1. (Original post by 2776)
Ive found the value of t when p returns to O. It is 0 or 2.

So it must be 2.

Put that into equation, I get, v= -8.

Does that make sense? as -8 means it is reversing, so it must be true.
yeah that's right.
2. (Original post by king of swords)
yeah that's right.
Also Ive found out that t= 6/4 is the time for p to reach A.

But how do u find the maximum speed whilst P is travelling from O to A?
3. (Original post by 2776)
Also Ive found out that t= 6/4 is the time for p to reach A.

But how do u find the maximum speed whilst P is travelling from O to A?
for v to be a maximum, dv/dt = 0 and d2v/dt^2 = -ve....for a maximum.
4. (Original post by king of swords)
for v to be a maximum, dv/dt = 0 and d2v/dt^2 = -ve....for a maximum.
Imagine a rectangle.
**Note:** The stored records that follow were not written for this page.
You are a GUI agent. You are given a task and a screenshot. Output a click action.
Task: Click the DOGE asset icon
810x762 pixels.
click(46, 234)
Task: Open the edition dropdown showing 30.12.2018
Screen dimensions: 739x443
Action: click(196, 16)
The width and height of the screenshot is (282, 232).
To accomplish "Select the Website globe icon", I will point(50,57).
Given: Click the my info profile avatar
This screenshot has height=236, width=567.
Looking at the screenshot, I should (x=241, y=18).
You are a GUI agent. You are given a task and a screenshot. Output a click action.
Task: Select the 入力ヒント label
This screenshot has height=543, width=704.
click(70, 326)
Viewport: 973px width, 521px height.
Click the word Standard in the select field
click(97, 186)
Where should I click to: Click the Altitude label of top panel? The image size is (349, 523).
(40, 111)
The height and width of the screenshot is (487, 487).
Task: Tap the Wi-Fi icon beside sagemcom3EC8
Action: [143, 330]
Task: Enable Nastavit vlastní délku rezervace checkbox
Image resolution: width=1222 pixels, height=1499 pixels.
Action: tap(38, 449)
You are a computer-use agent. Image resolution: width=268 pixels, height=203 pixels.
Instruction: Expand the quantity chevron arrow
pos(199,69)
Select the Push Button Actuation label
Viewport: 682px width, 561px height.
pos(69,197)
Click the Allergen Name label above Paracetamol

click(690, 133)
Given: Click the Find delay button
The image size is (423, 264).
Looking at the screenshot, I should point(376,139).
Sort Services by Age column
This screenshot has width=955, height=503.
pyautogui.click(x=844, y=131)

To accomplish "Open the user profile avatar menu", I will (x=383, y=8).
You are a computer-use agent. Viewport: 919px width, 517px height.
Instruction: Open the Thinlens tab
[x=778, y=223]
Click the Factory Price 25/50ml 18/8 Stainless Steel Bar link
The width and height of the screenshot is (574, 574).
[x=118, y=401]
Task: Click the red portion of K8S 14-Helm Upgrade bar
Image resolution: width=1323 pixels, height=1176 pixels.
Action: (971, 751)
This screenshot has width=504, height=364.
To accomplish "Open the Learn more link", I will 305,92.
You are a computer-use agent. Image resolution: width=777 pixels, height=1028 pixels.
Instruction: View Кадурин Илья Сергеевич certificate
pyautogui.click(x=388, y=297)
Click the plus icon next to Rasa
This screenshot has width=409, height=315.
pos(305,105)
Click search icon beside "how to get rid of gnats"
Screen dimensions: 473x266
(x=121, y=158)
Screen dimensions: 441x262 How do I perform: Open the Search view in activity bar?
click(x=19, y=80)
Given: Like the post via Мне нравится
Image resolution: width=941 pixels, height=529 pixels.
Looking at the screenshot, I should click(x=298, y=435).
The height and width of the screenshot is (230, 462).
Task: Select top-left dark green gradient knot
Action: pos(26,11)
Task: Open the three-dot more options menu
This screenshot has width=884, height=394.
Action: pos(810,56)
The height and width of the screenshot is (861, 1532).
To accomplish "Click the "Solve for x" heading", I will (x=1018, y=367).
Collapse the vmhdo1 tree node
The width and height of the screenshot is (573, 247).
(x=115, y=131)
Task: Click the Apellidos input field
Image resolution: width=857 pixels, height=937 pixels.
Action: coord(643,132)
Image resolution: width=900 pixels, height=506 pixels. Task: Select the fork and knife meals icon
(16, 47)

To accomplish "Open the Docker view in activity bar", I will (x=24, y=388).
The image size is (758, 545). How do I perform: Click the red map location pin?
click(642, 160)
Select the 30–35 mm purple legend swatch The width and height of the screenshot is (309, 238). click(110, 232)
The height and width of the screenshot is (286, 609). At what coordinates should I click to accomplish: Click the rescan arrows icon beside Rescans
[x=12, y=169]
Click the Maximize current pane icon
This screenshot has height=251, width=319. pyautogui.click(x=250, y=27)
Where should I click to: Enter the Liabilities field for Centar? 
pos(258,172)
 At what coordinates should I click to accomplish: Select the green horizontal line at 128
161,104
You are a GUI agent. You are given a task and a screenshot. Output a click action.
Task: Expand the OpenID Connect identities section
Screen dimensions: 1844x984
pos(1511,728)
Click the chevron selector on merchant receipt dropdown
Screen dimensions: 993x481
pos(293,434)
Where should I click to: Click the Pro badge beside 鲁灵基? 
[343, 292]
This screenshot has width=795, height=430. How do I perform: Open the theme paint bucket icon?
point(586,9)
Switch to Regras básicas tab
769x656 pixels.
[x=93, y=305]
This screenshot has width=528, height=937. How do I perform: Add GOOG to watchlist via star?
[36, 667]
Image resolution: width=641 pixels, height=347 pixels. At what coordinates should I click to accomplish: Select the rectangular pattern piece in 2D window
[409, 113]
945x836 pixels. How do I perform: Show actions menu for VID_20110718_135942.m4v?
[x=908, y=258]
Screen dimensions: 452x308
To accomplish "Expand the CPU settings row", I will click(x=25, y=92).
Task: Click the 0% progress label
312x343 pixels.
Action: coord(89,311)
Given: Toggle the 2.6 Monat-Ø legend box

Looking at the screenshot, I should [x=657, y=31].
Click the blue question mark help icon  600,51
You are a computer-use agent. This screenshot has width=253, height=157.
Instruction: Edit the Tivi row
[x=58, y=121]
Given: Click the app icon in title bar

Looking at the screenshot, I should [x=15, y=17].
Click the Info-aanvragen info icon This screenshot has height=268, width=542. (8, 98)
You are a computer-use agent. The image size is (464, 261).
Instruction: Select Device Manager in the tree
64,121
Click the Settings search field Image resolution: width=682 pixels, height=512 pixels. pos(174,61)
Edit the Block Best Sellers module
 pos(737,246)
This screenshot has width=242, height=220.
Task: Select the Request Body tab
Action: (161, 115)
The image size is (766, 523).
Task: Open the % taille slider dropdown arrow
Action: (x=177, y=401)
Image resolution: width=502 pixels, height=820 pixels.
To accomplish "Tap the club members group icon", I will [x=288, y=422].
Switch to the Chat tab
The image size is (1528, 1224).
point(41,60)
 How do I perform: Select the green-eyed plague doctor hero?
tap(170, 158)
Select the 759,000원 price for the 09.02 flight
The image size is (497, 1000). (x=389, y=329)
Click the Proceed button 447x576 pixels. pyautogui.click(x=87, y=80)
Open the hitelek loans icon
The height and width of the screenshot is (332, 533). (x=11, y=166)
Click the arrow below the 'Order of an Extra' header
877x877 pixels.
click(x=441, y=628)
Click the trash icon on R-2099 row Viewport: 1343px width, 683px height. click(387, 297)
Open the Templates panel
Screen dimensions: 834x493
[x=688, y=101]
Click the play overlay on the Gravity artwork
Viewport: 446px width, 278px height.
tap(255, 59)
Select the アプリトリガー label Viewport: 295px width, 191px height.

At one edge is a pulley. A is on teh rectangle atached to B which is dangled over the pulley. Each is 0.6kg. Now I tried finding the tension in teh string/acceleration as the B falls. But all I found is that 1.2a = 0?

i.e.

0.6a= T-0.6g

0.6a = 0.6g -T

so when u add them together u get 1.2a = 0.
5. (Original post by 2776)
Imagine a rectangle. At one edge is a pulley. A is on teh rectangle atached to B which is dangled over the pulley. Each is 0.6kg. Now I tried finding the tension in teh string/acceleration as the B falls. But all I found is that 1.2a = 0?

i.e.

0.6a= T-0.6g

0.6a = 0.6g -T

so when u add them together u get 1.2a = 0.
Is the rectangle rough if so what is the value for μ?
6. (Original post by king of swords)
Is the rectangle rough if so what is the value for μ?
rectangle is smooth, btw ive given u rep, for being sooooo helpful.
7. (Original post by 2776)
rectangle is smooth, btw ive given u rep, for being sooooo helpful.
well:
0.6a = T - 0.6g --->the vertical bit
T = 0.6a --->the horizontal bit (ouch: 0.6a = 0.6a - 0.6g )
1.2a = 2T - 0.6g
8. (Original post by king of swords)
well:
0.6a = T - 0.6g --->the vertical bit
T = 0.6a --->the horizontal bit (ouch: 0.6a = 0.6a - 0.6g )
1.2a = 2T - 0.6g
forget that:
0.6a = 0.6g - T....better
T = 0.6a
so T + 0.6a = 0.6g = 1.2a
so a = 0.5g so T = 0.3g
9. (Original post by king of swords)
well:
0.6a = T - 0.6g --->the vertical bit
T = 0.6a --->the horizontal bit (ouch: 0.6a = 0.6a - 0.6g )
1.2a = 2T - 0.6g
Nope, no more,
10. (Original post by king of swords)
forget that:
0.6a = 0.6g - T....better
T = 0.6a
so T + 0.6a = 0.6g = 1.2a
so a = 0.5g so T = 0.3g
How much rep did i give u? check
11. (Original post by 2776)
Nope, no more,
yeah i have look at my reply to correct that post a little further up.
12. (Original post by 2776)
How much rep did i give u? check
7.
13. (Original post by king of swords)
7.
Last ques: Which school do u go to?
14. (Original post by 2776)
Last ques: Which school do u go to?
Bradford Grammar School....i'm guessing you are at Leeds.
15. (Original post by king of swords)
Bradford Grammar School....i'm guessing you are at Leeds.
Ur right!. U know adshur is at BGS as well
16. Has this whole thread been based on that first post? If so, surely that must be the longest thread to answer 1 question?
17. (Original post by 2776)
Ur right!. U know adshur is at BGS as well
Yeah she's my best friend lol .
18. (Original post by king of swords)
Bradford Grammar School....i'm guessing you are at Leeds.
Right, last ques: when A has moved a distance of 2 metres it becomes detached from the string. From this instant B takes a further 0.2 seconds to reach the floor. Find h. (i.e. the distance between B and the floor from rest)
19. (Original post by king of swords)
Yeah she's my best friend lol .
lol

I have found that after moving 2 m, the velocity is root 2g.
20. (Original post by 2776)
Right, last ques: when A has moved a distance of 2 metres it becomes detached from the string. From this instant B takes a further 0.2 seconds to reach the floor. Find h. (i.e. the distance between B and the floor from rest)
When A moves 2m B also moves 2m. From then on B accelerates only due to gravity since there is no tension left in the string.
So:
s = ?, u = ?, a = g, t = 0.2
so s = tu + ½at^2.....then h = s + 2.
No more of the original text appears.